January 27, 2021

Leading Indicators

Today was the first day in 2 weeks I've worked more than an hour and a half. There's been an astonishing drop in volume at my work over the last 2 weeks. There always is a severe drop after Christmas, but before Christmas we had Christmas level volume because of the COVID restrictions...which have gotten much more onerous during that time.. Now I'm not laid off, I have sufficient seniority that when they lay people off I can volunteer to be one of them and I've had errands, family issues and doctors appointments so I've taken advantage of that several days, but we're still very short of volume. Even in slack years, even in January, we did not finish unloading packages after an hour and a half on a nominally 4-5 hour shift. 


Given the increasing intensity of he lockdowns and the volume of vaccines that we were getting before this week, one would expect a heavier than normal January. Indeed the first two weeks of the month (which in my 28 years of experience are usually dead) were remarkably heavy. 

In general the end of January and beginning of February are a bit heavier than most of the post-Christmas winter since stores are restocking their inventory. However, this is the very time that we're seeing volume DROP. 

One shipping center is not representative of the company, let alone the economy. In fact it's a ridiculously inadequate data point, but it is concerning, and the lack of pay is of some personal concern. 

U.S. economic numbers lag a fair bit in relation to the current time, so I checked out the Baltic Dry Index, which is a current measure of the cost of international shipping. It is an imperfect metric, particularly now as COVID restrictions have likely added considerable overhead to shipping costs, but in general it is a leading indicator of how robust world trade is, the lower the cost the less trade is happening. 
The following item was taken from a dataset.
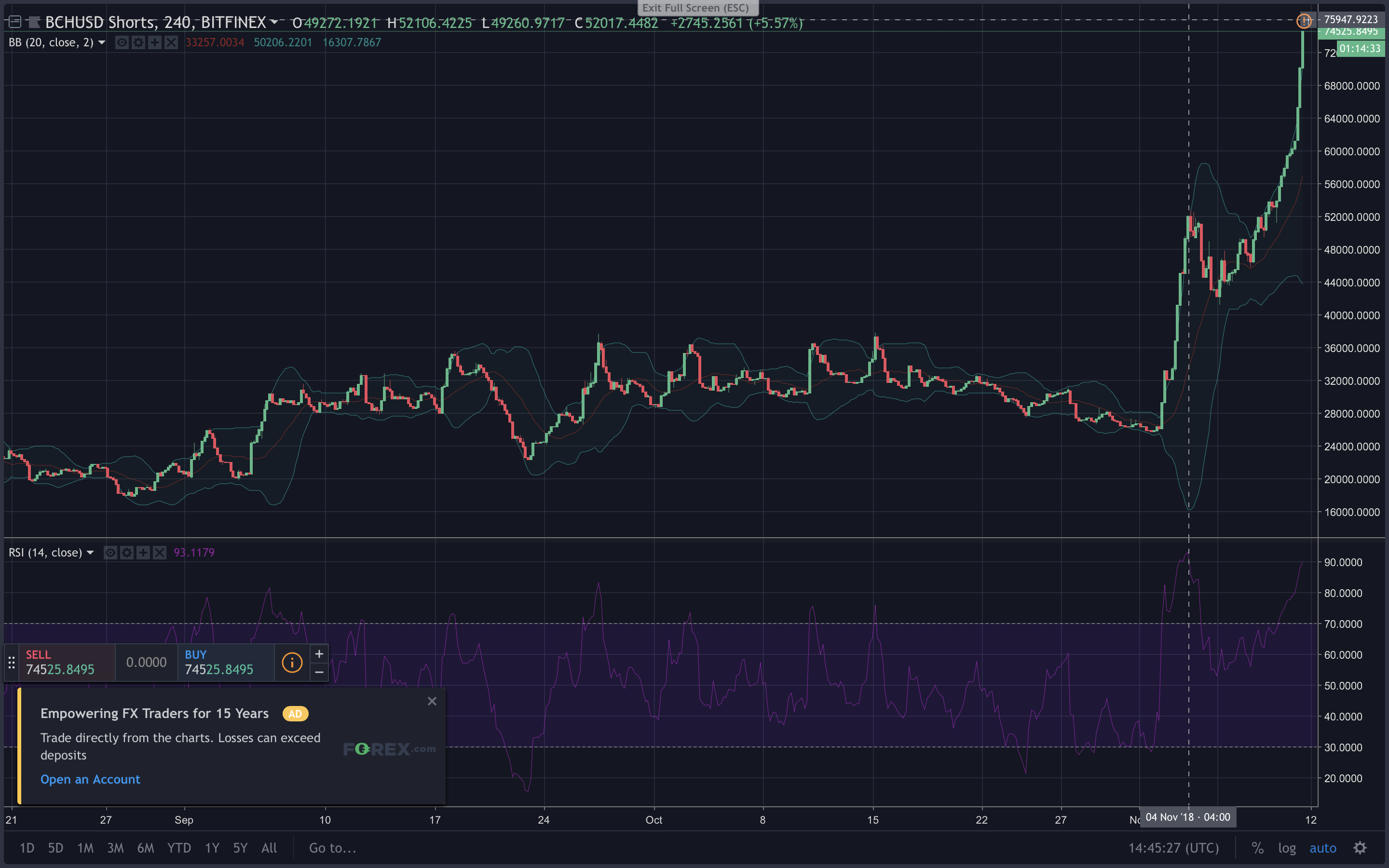This screenshot has width=1389, height=868.
Task: Toggle log scale mode
Action: (x=1287, y=848)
However, the BDI is an indicator of bulk raw material shipping prices, not retail. It proceeds in fits and starts with production. 

Other leading indicators are at the precise moment that I type this, on a generally downward trend, but I don't know enough to say if it is precipitously so. 



Note that that is a screenshot of an active, constantly updating chart that has one or two indices occasionally switching between red and green. 


The sudden, unexpected drop in volume from its aberrant and bonecrushing highs to lay-offs where I am may be a localized phenomenon and should not be a cause for undue concern. 
A focus group of one is a woefully inadequate data set. 

However, in my 28 years of experience our volume trends quite closely with the overall economic health of the nation, so I'm very curious if anyone else here has noted any drop-offs in economic activity. 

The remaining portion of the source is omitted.